Spanish trains resume service after cable theft halted high-speed routes

MADRID (Reuters) -Spain’s high-speed trains between Madrid and the southern region of Andalusia resumed on Monday after thefts of copper cables brought them to a standstill on Sunday evening, leaving passengers trapped in trains overnight and stranded at stations.

Thieves stole cables in four areas within a 10-kilometre radius in what Transport Minister Oscar Puente called a “serious act of sabotage” in a post on X.

State-owned national rail infrastructure operator Adif said train circulation will gradually return to normal.

Thousands of people were left waiting in Madrid’s Atocha station. It comes after hundreds of passengers were left trapped on trains last week during a nationwide blackout.

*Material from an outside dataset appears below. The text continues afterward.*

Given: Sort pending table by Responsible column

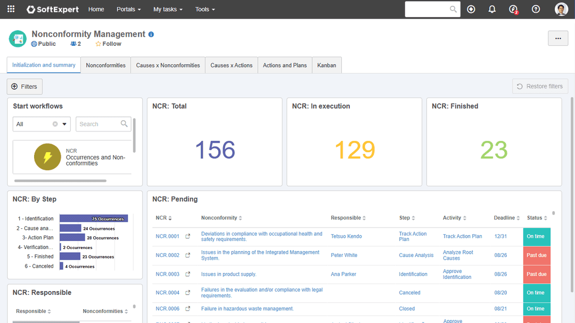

“All of a sudden in the last two weeks (this happens). What is going on?” said Kevin, a retired visitor from the United States waiting at Madrid’s Atocha station.

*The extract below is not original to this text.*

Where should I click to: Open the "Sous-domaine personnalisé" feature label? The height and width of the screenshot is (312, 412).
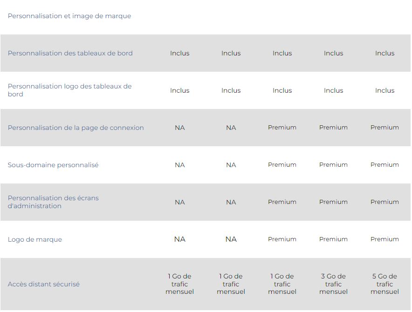coord(53,165)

“I am amazed that this is happening here,” lawyer Carlos Zuzunaga, 38, told Reuters, as he prepared to catch a train to Andalusia’s capital.

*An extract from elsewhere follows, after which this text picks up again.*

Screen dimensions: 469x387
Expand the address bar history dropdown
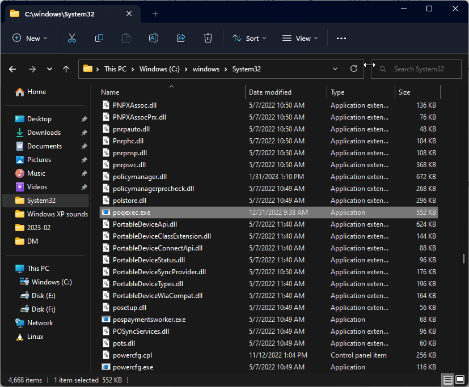335,69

Nine trains were left stranded between stations, with many passengers forced to spend the night onboard, according to interviews on state broadcaster TVE.

The high-speed network has rapidly expanded in Spain as part of a government push to decarbonise public transport.

The network connects almost all the country’s big cities but is vulnerable to cable thefts because it crosses large swathes of empty countryside.

The disruption came at the end of a long weekend in Madrid and before the Feria festival in Seville.